How you can use salary sacrificing to boost sales and reward staff

Want to boost you company’s sales and give staff a Christmas gift at the same time? Then follow the lead from Woolworths and offer $1000 to your employees to spend on your business’s products.

Want to boost you company’s sales and give staff a Christmas gift at the same time? Then follow the lead from Woolworths and offer $1000 to your employees to spend on your business’s products.

Woolworths may generate up to $115 million from a scheme by which permanent staff can salary sacrifice and spend $1000 of pre-tax dollars at the company’s stores (including Woolworths, Dick Smith and Big W) before 9 January 2009.

The scheme is based on a tax concession given to businesses that allows $1000 to be spent by employees on products and services sold by their employer to the general public.

Megan Maybury, principal of accounting advisory firm Prosperity Advisers, says SMEs should consider implementing such a scheme of their own.

“The legislation allows organisations to provide what is called an in-house benefit.

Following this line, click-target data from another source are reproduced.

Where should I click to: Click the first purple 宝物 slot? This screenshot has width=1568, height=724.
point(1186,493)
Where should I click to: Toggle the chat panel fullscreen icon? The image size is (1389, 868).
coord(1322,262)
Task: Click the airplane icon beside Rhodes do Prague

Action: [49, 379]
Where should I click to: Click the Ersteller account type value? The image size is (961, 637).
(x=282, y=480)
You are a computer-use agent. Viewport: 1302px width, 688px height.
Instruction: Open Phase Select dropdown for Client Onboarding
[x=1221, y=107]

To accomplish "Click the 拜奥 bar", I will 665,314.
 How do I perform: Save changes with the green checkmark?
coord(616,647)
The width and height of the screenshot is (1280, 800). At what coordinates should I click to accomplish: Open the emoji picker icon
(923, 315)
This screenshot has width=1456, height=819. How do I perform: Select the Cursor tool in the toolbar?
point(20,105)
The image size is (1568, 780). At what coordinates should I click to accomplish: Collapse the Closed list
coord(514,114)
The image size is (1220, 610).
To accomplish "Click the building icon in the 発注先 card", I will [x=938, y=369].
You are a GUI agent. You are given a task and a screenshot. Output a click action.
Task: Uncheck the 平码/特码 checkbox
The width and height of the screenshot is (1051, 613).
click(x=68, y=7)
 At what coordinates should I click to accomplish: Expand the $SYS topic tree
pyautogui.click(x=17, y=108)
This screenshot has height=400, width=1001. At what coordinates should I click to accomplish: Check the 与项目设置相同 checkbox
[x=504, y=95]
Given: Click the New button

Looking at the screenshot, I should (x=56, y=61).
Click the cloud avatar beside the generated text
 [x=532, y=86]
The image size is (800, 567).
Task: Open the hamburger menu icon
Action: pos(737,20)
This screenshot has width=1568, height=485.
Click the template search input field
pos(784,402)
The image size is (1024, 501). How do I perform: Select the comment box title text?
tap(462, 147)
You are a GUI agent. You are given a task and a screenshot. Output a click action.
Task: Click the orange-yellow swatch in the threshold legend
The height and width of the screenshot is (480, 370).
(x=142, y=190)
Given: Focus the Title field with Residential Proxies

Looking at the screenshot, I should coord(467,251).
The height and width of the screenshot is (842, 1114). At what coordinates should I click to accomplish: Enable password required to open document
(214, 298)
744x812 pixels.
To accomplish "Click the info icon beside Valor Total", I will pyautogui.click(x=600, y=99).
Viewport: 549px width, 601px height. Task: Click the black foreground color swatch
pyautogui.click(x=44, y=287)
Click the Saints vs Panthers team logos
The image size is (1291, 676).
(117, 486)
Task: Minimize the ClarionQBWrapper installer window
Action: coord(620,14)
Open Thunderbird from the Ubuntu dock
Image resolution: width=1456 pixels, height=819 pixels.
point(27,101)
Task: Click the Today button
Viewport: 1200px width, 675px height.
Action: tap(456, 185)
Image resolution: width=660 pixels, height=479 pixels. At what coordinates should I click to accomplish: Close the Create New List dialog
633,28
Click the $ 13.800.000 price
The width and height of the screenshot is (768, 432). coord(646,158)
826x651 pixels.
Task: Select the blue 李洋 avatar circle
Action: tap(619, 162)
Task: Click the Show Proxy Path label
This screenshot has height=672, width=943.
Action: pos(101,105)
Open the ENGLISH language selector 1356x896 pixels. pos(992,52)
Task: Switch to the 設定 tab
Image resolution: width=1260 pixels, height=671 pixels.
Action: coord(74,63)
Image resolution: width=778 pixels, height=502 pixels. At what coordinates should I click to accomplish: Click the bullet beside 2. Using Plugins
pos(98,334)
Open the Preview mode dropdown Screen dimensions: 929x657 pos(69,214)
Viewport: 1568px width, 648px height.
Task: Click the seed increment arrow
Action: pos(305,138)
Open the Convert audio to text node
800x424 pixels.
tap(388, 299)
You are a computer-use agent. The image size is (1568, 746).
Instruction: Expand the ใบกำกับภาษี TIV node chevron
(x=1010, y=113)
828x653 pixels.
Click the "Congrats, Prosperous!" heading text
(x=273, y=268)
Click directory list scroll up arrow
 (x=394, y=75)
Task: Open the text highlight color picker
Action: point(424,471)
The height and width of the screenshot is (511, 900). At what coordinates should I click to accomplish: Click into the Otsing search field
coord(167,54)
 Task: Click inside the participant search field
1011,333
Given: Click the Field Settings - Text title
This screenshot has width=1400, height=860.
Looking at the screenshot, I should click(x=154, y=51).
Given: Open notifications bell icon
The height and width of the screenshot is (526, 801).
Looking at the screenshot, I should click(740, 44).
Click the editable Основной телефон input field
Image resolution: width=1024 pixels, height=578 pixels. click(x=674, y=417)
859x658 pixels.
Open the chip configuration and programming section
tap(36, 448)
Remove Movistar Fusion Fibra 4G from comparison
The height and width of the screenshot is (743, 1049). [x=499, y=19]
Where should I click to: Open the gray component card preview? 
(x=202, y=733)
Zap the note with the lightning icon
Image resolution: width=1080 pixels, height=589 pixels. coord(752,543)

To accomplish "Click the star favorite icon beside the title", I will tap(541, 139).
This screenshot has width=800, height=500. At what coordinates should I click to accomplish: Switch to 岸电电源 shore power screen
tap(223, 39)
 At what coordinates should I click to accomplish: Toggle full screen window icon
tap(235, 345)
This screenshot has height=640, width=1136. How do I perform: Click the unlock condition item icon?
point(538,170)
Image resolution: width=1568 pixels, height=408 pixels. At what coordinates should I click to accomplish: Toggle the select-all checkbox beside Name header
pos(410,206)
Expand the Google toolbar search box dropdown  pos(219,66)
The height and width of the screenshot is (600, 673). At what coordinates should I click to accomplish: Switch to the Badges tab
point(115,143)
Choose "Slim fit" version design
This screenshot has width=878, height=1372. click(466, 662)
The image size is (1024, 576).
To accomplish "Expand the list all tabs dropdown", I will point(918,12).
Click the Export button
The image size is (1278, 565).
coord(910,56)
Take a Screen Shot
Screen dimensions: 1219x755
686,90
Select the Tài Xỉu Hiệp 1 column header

An in-house benefit is where an organisation that provides a product or a service to the public can provide that to their employees at concession tax rates.

“Anybody in the retail sector can do this, but also professional services like legal firms who do, for instance, conveyancing. They could salary package that if they use the same services. It’s not just restricted to products.”

If a company does not have an in-house benefit to offer, Maybury suggests offering staff salary sacrifice car packages as an alternative. “One of the most attractive benefits is motor vehicles because they are concessionally taxed.”

On top of this, the poor state of the car market means some dealers are selling vehicles at below cost prices.

But Maybury says employers should be careful. While any business can offer salary packages as long as they are made within existing regulations, they aren’t for everyone.

“There are a number of restrictions as to what kind of benefits can tax-effectively be packaged, and that’s because of the increased legislation restrictions the Federal Government has imposed.

“Businesses probably need to consider the demographic of their employee base. One of the things they need to take into account is whilst anybody can package, you need to have a look at their particular circumstances – they could be worse off,” she says.

“They just need to make sure the package is structured that it is tax effective.”